DESCRIPTION OF THE TASK: The records below must be transcribed exactly.

.....

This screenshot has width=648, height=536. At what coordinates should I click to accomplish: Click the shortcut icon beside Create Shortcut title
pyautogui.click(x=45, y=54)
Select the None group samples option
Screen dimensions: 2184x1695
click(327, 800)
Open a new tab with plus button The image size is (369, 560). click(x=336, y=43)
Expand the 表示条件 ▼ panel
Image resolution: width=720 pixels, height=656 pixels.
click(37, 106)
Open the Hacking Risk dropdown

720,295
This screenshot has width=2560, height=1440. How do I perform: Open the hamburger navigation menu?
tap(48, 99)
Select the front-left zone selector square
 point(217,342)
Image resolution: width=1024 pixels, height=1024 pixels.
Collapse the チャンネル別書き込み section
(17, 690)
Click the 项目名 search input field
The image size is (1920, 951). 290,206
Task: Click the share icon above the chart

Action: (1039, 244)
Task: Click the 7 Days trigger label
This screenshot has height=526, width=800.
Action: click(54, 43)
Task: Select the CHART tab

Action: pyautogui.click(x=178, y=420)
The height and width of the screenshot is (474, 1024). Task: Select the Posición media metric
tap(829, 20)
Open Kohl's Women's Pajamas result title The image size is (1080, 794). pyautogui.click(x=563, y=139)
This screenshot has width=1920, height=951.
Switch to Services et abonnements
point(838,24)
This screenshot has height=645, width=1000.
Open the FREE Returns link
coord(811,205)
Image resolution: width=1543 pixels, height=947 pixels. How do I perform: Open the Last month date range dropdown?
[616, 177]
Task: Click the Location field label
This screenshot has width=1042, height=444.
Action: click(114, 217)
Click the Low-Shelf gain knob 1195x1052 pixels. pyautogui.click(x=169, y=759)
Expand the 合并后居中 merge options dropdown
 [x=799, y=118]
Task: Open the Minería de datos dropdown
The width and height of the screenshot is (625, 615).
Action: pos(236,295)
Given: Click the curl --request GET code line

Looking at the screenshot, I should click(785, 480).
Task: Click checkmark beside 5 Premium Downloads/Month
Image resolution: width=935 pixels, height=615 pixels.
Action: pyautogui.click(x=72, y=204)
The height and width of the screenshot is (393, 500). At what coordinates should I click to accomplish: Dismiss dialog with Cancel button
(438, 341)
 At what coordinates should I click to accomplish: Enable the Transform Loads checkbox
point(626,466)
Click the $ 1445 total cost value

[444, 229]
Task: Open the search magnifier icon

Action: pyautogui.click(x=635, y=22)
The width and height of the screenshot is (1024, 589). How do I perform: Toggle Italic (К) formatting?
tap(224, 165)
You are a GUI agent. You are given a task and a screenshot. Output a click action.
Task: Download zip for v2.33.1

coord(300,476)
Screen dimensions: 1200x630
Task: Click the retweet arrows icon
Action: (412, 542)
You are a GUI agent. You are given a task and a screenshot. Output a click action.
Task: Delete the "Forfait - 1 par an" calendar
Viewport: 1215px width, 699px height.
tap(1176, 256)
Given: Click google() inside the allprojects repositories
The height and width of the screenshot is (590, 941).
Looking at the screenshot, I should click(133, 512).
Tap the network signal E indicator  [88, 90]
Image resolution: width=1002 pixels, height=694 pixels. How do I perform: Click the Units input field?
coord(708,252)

.....

TASK OUTPUT:
This screenshot has width=648, height=536. At what coordinates should I click to accomplish: Click the shortcut icon beside Create Shortcut title
pyautogui.click(x=45, y=54)
Select the None group samples option
Screen dimensions: 2184x1695
click(327, 800)
Open a new tab with plus button The image size is (369, 560). click(x=336, y=43)
Expand the 表示条件 ▼ panel
Image resolution: width=720 pixels, height=656 pixels.
click(37, 106)
Open the Hacking Risk dropdown

720,295
This screenshot has width=2560, height=1440. How do I perform: Open the hamburger navigation menu?
tap(48, 99)
Select the front-left zone selector square
 point(217,342)
Image resolution: width=1024 pixels, height=1024 pixels.
Collapse the チャンネル別書き込み section
(17, 690)
Click the 项目名 search input field
The image size is (1920, 951). 290,206
Task: Click the share icon above the chart

Action: (1039, 244)
Task: Click the 7 Days trigger label
This screenshot has height=526, width=800.
Action: click(54, 43)
Task: Select the CHART tab

Action: pyautogui.click(x=178, y=420)
The height and width of the screenshot is (474, 1024). Task: Select the Posición media metric
tap(829, 20)
Open Kohl's Women's Pajamas result title The image size is (1080, 794). pyautogui.click(x=563, y=139)
This screenshot has width=1920, height=951.
Switch to Services et abonnements
point(838,24)
This screenshot has height=645, width=1000.
Open the FREE Returns link
coord(811,205)
Image resolution: width=1543 pixels, height=947 pixels. How do I perform: Open the Last month date range dropdown?
[616, 177]
Task: Click the Location field label
This screenshot has width=1042, height=444.
Action: click(114, 217)
Click the Low-Shelf gain knob 1195x1052 pixels. pyautogui.click(x=169, y=759)
Expand the 合并后居中 merge options dropdown
 [x=799, y=118]
Task: Open the Minería de datos dropdown
The width and height of the screenshot is (625, 615).
Action: pos(236,295)
Given: Click the curl --request GET code line

Looking at the screenshot, I should click(785, 480).
Task: Click checkmark beside 5 Premium Downloads/Month
Image resolution: width=935 pixels, height=615 pixels.
Action: pyautogui.click(x=72, y=204)
The height and width of the screenshot is (393, 500). At what coordinates should I click to accomplish: Dismiss dialog with Cancel button
(438, 341)
 At what coordinates should I click to accomplish: Enable the Transform Loads checkbox
point(626,466)
Click the $ 1445 total cost value

[444, 229]
Task: Open the search magnifier icon

Action: pyautogui.click(x=635, y=22)
The width and height of the screenshot is (1024, 589). How do I perform: Toggle Italic (К) formatting?
tap(224, 165)
You are a GUI agent. You are given a task and a screenshot. Output a click action.
Task: Download zip for v2.33.1

coord(300,476)
Screen dimensions: 1200x630
Task: Click the retweet arrows icon
Action: (412, 542)
You are a GUI agent. You are given a task and a screenshot. Output a click action.
Task: Delete the "Forfait - 1 par an" calendar
Viewport: 1215px width, 699px height.
tap(1176, 256)
Given: Click google() inside the allprojects repositories
The height and width of the screenshot is (590, 941).
Looking at the screenshot, I should click(133, 512).
Tap the network signal E indicator  [88, 90]
Image resolution: width=1002 pixels, height=694 pixels. How do I perform: Click the Units input field?
coord(708,252)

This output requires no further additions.